_TAREA POR REALIZAR_
Transcriba sin cambios un fragmento del ensayo sobre la historia de Palestina: empiece en las palabras que incluyen "Mi historia no" y deténgase después de "de su salvación?".

_TEXTO PROPORCIONADO_
________
Pertenecer a la historia*

Yara El-Ghadban
Traducción de Gabriel González Castro

*Publicado originalmente en la revista canadiense Moebius durante 2020.

a mi madre

Mi historia no me pertenece. La comparto con millares de cristianos, musulmanes y judíos para quienes Palestina es nada menos que la Tierra Santa, la Tierra Prometida. Nativos, migrantes, nómades, comerciantes, conquistadores, misioneros, refugiados, colonos… diferentes pueblos viven hacen miles de años en Palestina. Vengo de este nudito adiamantado que une a África, Europa y Asia, lugar de paso de las primeras migraciones conocidas por la humanidad. Corren por mis venas historias, memorias, cantos, civilizaciones de tres continentes. ¿Quién soy entonces para reivindicar una historia que pertenece a toda la humanidad?, ¿para llamarla mía, mía y solamente mía? ¿Quién soy para ridiculizar a esos fieles que lloran en las calles de la Vieja Jerusalén, caminando tras los pasos de Cristo, incluso si no conocen ni la lengua ni el camino de su salvación?
________
_EXTRACTOS DE DATOS_

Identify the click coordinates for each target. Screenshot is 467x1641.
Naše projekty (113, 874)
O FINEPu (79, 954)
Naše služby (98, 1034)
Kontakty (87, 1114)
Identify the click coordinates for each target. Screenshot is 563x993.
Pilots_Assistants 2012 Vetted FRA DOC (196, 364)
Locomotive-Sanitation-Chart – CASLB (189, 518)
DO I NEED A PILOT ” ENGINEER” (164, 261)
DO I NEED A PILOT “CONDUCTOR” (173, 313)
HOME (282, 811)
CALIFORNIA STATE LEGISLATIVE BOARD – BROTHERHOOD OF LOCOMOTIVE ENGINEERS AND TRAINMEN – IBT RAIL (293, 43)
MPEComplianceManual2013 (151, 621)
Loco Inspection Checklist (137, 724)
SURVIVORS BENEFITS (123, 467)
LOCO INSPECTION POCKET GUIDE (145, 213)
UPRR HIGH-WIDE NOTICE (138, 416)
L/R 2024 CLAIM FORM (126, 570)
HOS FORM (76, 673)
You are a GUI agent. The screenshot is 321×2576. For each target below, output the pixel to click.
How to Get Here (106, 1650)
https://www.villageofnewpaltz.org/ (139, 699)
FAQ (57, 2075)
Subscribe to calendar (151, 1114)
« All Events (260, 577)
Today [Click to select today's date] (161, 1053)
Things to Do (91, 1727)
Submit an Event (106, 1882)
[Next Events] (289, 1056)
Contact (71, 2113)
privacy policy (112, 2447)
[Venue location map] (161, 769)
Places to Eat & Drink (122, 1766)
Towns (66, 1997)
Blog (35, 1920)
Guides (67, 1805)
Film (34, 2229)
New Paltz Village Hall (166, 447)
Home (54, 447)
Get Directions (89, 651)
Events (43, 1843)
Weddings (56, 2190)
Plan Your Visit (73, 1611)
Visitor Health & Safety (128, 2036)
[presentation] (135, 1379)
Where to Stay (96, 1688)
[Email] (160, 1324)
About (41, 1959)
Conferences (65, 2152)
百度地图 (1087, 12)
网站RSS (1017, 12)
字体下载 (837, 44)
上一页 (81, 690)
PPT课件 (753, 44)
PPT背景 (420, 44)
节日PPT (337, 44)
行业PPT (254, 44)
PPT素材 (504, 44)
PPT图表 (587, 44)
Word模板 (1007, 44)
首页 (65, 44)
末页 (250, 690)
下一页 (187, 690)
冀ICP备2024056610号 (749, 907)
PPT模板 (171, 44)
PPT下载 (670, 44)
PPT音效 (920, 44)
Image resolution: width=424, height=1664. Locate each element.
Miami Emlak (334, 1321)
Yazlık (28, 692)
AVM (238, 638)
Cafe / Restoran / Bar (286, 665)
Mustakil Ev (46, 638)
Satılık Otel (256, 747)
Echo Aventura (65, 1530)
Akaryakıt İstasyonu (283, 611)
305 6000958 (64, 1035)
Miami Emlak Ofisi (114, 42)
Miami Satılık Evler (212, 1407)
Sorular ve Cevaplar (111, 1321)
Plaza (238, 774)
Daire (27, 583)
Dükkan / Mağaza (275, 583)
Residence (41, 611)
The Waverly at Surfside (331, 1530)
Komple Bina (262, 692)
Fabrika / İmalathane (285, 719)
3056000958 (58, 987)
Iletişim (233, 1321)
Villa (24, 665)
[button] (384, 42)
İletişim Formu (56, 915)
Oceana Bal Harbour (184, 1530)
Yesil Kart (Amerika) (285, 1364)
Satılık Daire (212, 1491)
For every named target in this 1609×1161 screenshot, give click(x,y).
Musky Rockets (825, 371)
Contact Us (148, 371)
________
_RESPUESTA REDACTADA_
Mi historia no me pertenece. La comparto con millares de cristianos, musulmanes y judíos para quienes Palestina es nada menos que la Tierra Santa, la Tierra Prometida. Nativos, migrantes, nómades, comerciantes, conquistadores, misioneros, refugiados, colonos… diferentes pueblos viven hacen miles de años en Palestina. Vengo de este nudito adiamantado que une a África, Europa y Asia, lugar de paso de las primeras migraciones conocidas por la humanidad. Corren por mis venas historias, memorias, cantos, civilizaciones de tres continentes. ¿Quién soy entonces para reivindicar una historia que pertenece a toda la humanidad?, ¿para llamarla mía, mía y solamente mía? ¿Quién soy para ridiculizar a esos fieles que lloran en las calles de la Vieja Jerusalén, caminando tras los pasos de Cristo, incluso si no conocen ni la lengua ni el camino de su salvación?